When struggle for rights turns into violation of rights

Bülent Forta, the president of MÜYAP, defends himself here (in Turkish). He has become the main target of protesters against the MySpace and LastFm ban. He says they did not intend the ban itself but protect musicians’ rights. His was a “struggle for rights”. In fact, Mr. Forta is known to be decades-long leftist activist. It is another life irony that his constant quest to struggle for rights based on his leftist convictions lead to serve for Music Business. In fact, many former leftist activists followed the same path in Turkey…. Besides, like the Turkish Judiciary, many Turkish politicians and some Business, Mr. Forta may not have realized the nature of Web 2.0 (This is wishful thinking in fact, because Mr. Forta boasted about how stopped many other websites before; thus he seemed to have known where his move was leading to…)

0 thoughts on “When struggle for rights turns into violation of rights”

  1. A comment by a friend of my:
    I can guess on one hand that the Turkish Union of Music Producers is worried about the illegal delivery of copy-protected Turkish songs on Myspace and LastFm. Many pages of Turkish amateur musicians are containing somebody else’s songs without any rights for those, because it just doesn’t seem to get understood in Turkey that according to international copyright laws one cannot even make one’s own version of a song composed by someone else and put it to Myspace without asking for permission. It gets even more complicated by the fact that there are also many songs where melodies are pretty much “borrowed”.

    On the other hand, this is hypocratic bullshit. Turkey is one of the biggest pirate-product producer and re-seller; and this relates to both Turkish and foreign films, music, software and clothes. On every corner there are illegal DVD/CD shops and many small computer shops sell illegal software…not to mention those fake Adidas and Nike products sold everywhere. The law is banning this, but one can see often even policemen standing next to the pirate product seller and doing nothing. To me it seems like the existence of the huge pirate product markets is just accepted as “necessary income for poor people”.

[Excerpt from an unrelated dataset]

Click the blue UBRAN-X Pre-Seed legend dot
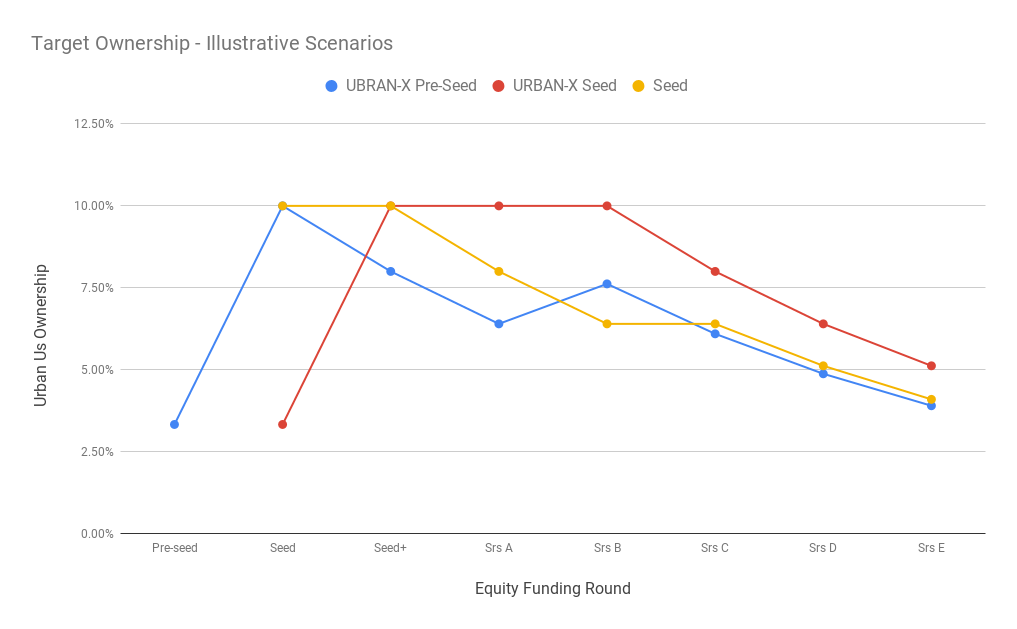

    The Turkish Union of Music Producers should perhaps first pay attention to the situation inside the country, before starting banning their own citizens from acessing global websites. I’m pretty sure that many members of the Union themselves consume pirate products, such as illegally downloaded or copied foreign music albums. Crying after lost money of Turkish musicians is chicken’s shit compared to the misuse of global branches and artists.